In the records below, find the line containing "The width and height of the screenshot is (972, 903)." and the line containing "You are a computer-use agent. 1180x794"; please repeat exactly the lines from one to the other, both included, and nothing more.

Content starts

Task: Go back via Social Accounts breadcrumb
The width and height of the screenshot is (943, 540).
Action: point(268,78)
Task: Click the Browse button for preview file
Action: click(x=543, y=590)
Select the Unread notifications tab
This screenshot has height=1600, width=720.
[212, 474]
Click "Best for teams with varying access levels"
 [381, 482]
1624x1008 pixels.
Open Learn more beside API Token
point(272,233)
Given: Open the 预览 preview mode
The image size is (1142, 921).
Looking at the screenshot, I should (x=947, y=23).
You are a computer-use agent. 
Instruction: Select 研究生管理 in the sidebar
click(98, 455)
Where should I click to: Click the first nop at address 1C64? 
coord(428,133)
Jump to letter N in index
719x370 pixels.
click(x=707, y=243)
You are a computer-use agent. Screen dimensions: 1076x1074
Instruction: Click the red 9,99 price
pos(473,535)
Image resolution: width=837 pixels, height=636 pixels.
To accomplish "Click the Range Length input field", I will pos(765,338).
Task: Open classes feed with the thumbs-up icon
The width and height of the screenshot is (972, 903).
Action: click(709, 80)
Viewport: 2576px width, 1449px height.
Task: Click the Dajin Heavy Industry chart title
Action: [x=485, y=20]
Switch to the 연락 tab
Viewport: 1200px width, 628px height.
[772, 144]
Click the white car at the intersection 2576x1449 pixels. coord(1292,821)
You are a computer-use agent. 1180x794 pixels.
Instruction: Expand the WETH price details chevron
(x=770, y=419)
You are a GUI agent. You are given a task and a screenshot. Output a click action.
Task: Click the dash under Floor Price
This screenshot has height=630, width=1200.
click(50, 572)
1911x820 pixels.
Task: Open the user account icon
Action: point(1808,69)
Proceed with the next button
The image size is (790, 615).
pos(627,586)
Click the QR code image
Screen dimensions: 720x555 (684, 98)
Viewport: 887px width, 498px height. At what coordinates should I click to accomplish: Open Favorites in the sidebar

Content ends

Task result:
The width and height of the screenshot is (972, 903).
Action: click(709, 80)
Viewport: 2576px width, 1449px height.
Task: Click the Dajin Heavy Industry chart title
Action: [x=485, y=20]
Switch to the 연락 tab
Viewport: 1200px width, 628px height.
[772, 144]
Click the white car at the intersection 2576x1449 pixels. coord(1292,821)
You are a computer-use agent. 1180x794 pixels.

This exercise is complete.